As Max moves to exit my bedroom, I feel a pang of envy, watching his relatively painless escape. There’s no way I’ll be getting off so easy.

But Dad extends a hand, blocking the doorway before Max can disappear into the hall. “Make no mistake,” he says, dripping venom. “You’re not welcome in my house again unless you’re accompanied by an adult, and you are never allowed in Jillian’s room. Have I made myself clear?”

Max gives a curt nod. “Yes, sir.” And, in a move that can only be described as humiliating, he ducks under my dad’s arm and passes swiftly down the hall. I startle when the front door slams.

Dad returns his attention to me, but it seems his ire has followed Max across the street. His shoulders plummet and his face droops and I feel awful.

“Jillian,” he says. “I’m so disappointed in you.”

In seventeen years, I’ve never given him occasion to utter such a statement. Tears well in my eyes because, God, this sucks. I’d rather suffer the angry shouts he launched at Max than this quiet but deep-seated displeasure.

“I really am sorry.”

He heaves a sigh. “Max Holden? Tell me you didn’t invite him here.”

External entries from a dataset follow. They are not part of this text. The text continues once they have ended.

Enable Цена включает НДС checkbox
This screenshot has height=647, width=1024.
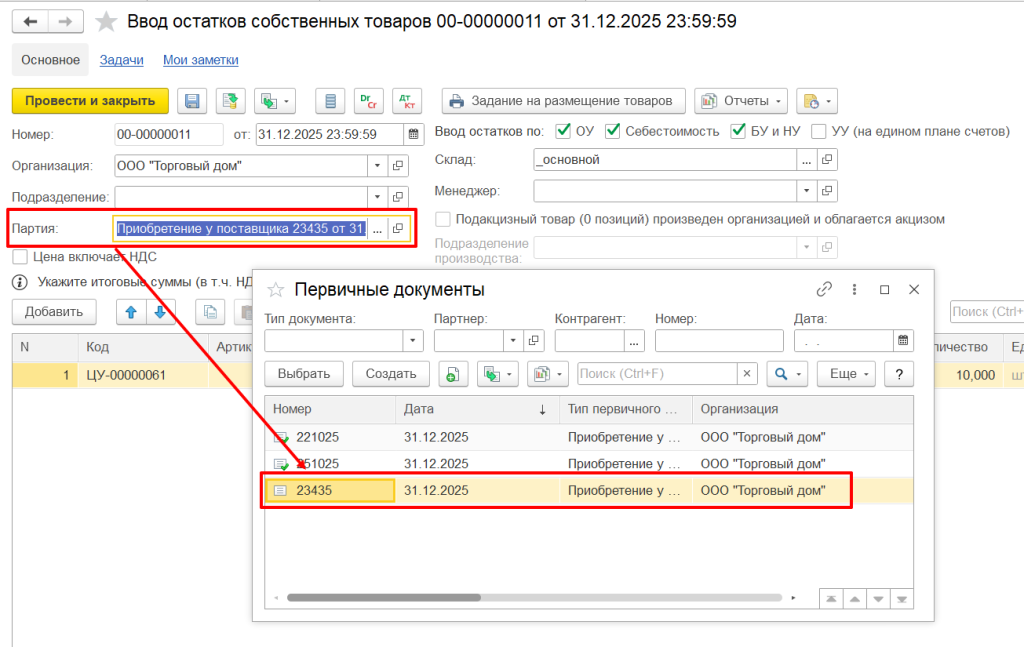pyautogui.click(x=20, y=256)
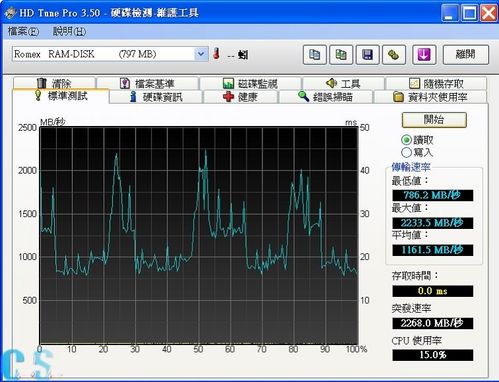This screenshot has height=382, width=499.
Task: Select the 讀取 read radio button
Action: [406, 140]
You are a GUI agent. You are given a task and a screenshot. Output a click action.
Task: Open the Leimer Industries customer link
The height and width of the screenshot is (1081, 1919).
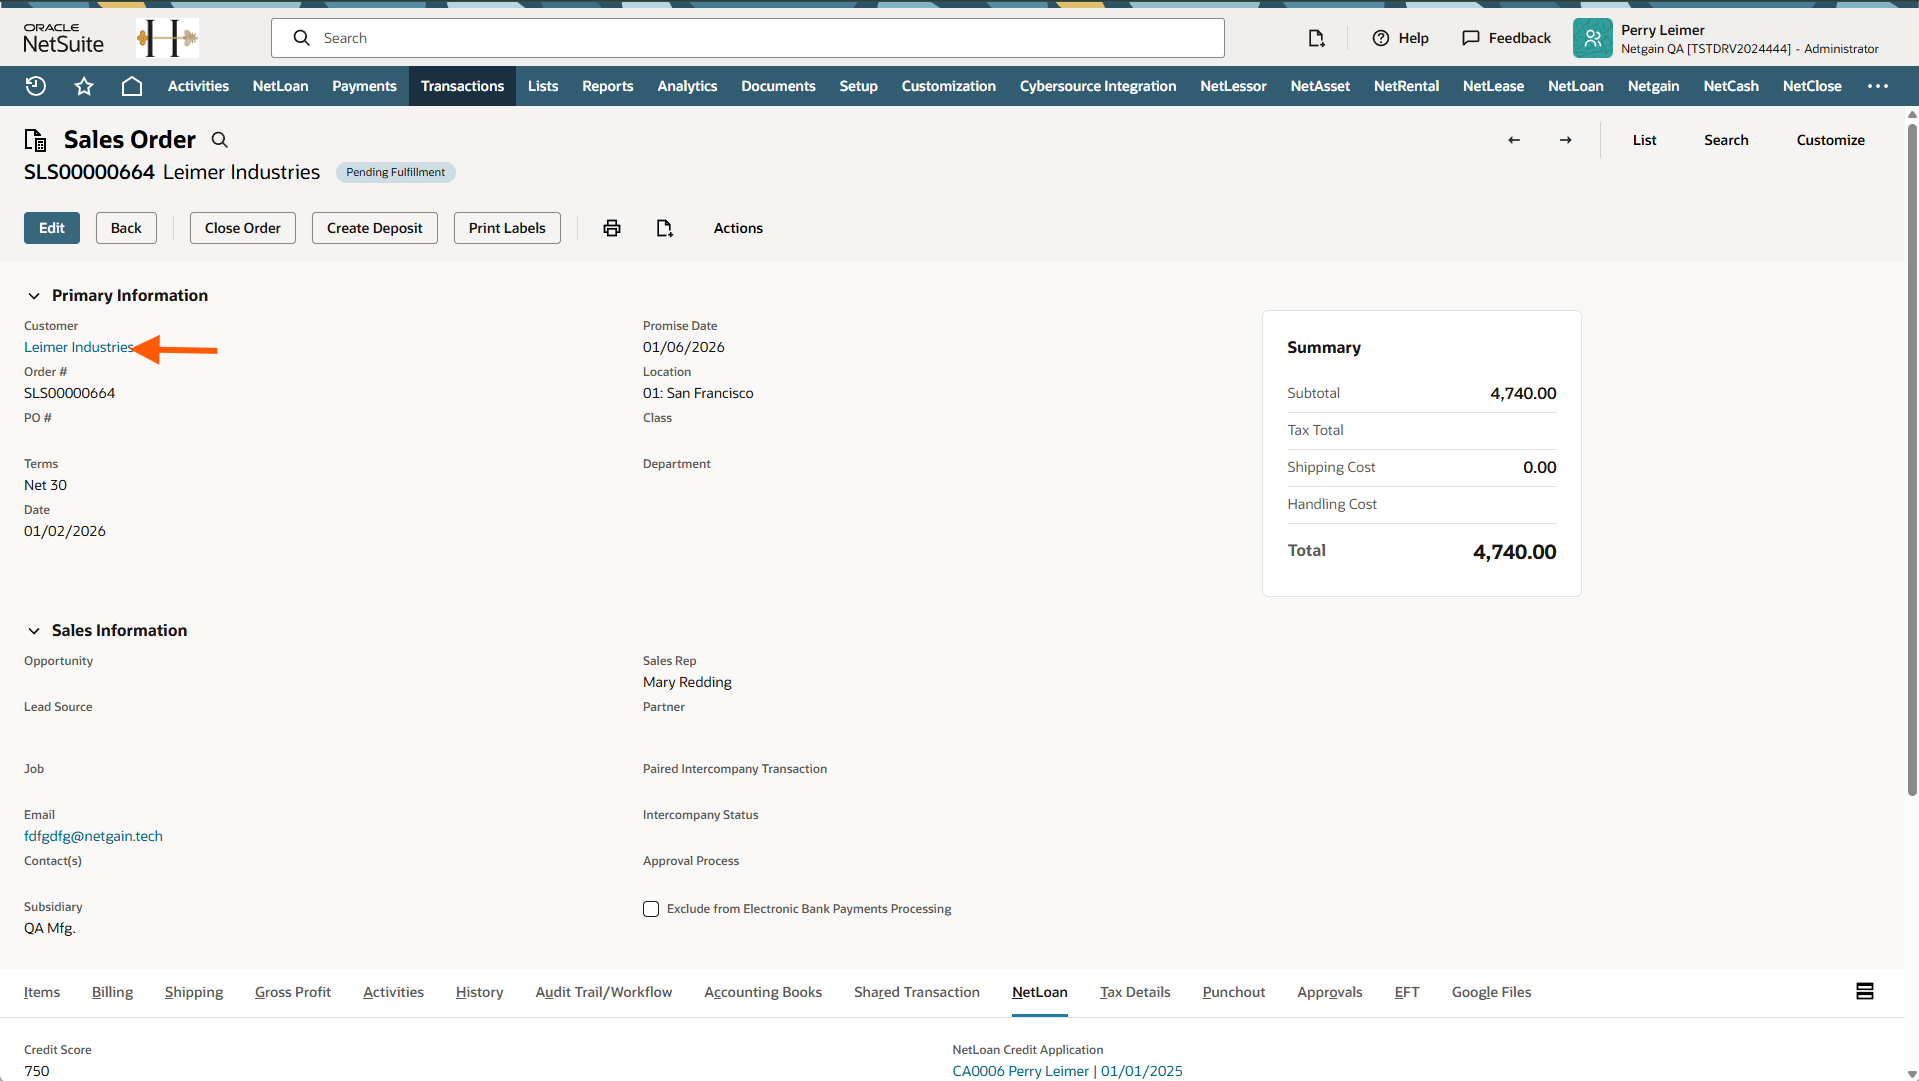click(x=79, y=347)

“I didn’t. He knocked on the window. He’s having a really hard time.”

Creases line my dad’s face. The Holdens and the Eldridges have been a unit since he and I moved in across the street a decade ago. Joint holiday celebrations, backyard cookouts, riverside strolls, family vacations—we used to do everything together. I recall the Super Bowl bash Marcy hosted a few years back. By halftime, Dad and Bill were several beers in, joking about how Max and I would probably end up married, which was perfect, Bill surmised, because we’d breed football prodigies with a talent for baking. Dad cracked up—he was a happy member of Team Max back then.

“Max is not your responsibility,” he says now. “That kid’s on the fast track to self-destruction. He was drunk, wasn’t he?”